◆ Exercise directions
Reproduce the section of the API documentation between "overrideSafety: If set" and "for possible values.", inclusive, substituting "region" for "country" wherever it occurs.

◆ Document extract
━━━━━━━━━━━━━━━━━━━━━━━━━━━━━━
Other options that can be set in the POST data JSON object:

customagent: Override User-Agent for this scan
referer: Override HTTP referer for this scan
visibility: One of public, unlisted, private. Defaults to your configured default visibility.
tags: User-defined tags to annotate this scan, e.g. "phishing" or "malicious". Limited to 10 tags.
overrideSafety: If set to any value, this will disable reclassification of URLs with potential PII in them. Use with care!
country: Specify which country the scan should be performed from (2-Letter ISO-3166-1 alpha-2 country). See the API endpoint for possible values.

If you have a list of URLs, you can use the following code-snippet to submit all of them:

echo list|tr -d "\r"|while read url; do
  curl -X POST "https://urlscan.io/api/v1/scan/" \
      -H "Content-Type: application/json" \
      -H "API-Key: $apikey" \
      -d "{\"url\": \"$url\", \"visibility\": \"public\"}"
  sleep 2;
done

Result API, Screenshots & DOM snapshots

Using the Scan ID received from the Submission API, you can use the Result API to poll for the scan. The most efficient approach would be to wait at least 10 seconds before starting to poll, and then only polling 2-second intervals with an eventual upper timeout in case the scan does not return.

curl
Tines

curl https://urlscan.io/api/v1/result/$uuid/

{
  "url": "https://urlscan.io/api/v1/result/{{.uuid}}/",
  "content_type": "json",
  "method": "get",
  "expected_update_period_in_days": "1"
}

Until a scan is finished, this URL will respond with a HTTP 404 status code.

If a scan result has been deleted, it will respond with an HTTP/410 error code. This can happen at any time, even right after scan submission!

Once the scan is finished, the Result API URL will respond with HTTP 200 and return a JSON object with a number of properties. The properties are documented in detail in the Result API Reference.

With the UUID you can also retrieve the DOM Snapshot and PNG Screenshot for a particular scan using the following URLs:

curl https://urlscan.io/screenshots/$uuid.png
curl https://urlscan.io/dom/$uuid/

If either of these endpoints respond with HTTP 404 after the scan has finished it means that we did not store the DOM snapshot or screenshot.

Search API

You can use the same ElasticSearch syntax to search for scans as on the Search page. Each result has high-level metadata about the scan result and a link to the API for the full scan result. For a comprehensive list of available searchable fields, consult the urlscan.io Search API Reference.

curl
Tines

curl "https://urlscan.io/api/v1/search/?q=domain:urlscan.io"

{
  "url": "https://urlscan.io/api/v1/search/",
  "content_type": "json",
  "method": "get",
  "payload": {
    "q": "domain:tines.io OR domain:urlscan.io"
  },
  "expected_update_period_in_days": "1"
}

Available query parameters for the search endpoint:

q: The query term (ElasticSearch Query String Query). Default: "*"
size: Number of results returned. Default: 100, Max: 10000 (depending on your subscription)
search_after: For retrieving the next batch of results, value of the sort attribute of the last (oldest) result you received (comma-separated).

The search API returns an array of results where each entry includes these items:

_id: The UUID of the scan
sort: The sort key, to be used with search_after
page: Information about the page after it finished loading
task: Parameters for the scan
stats: High-level stats about the page
brand: Pro Only Detected phishing against specific brands

For comprehensive list of available searchable fields, consult the urlscan.io Search API Reference.
━━━━━━━━━━━━━━━━━━━━━━━━━━━━━━
◆ Dataset content
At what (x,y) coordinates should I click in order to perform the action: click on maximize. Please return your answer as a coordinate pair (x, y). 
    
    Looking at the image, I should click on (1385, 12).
━━━━━━━━━━━━━━━━━━━━━━━━━━━━━━
◆ Exercise response
overrideSafety: If set to any value, this will disable reclassification of URLs with potential PII in them. Use with care!
region: Specify which region the scan should be performed from (2-Letter ISO-3166-1 alpha-2 region). See the API endpoint for possible values.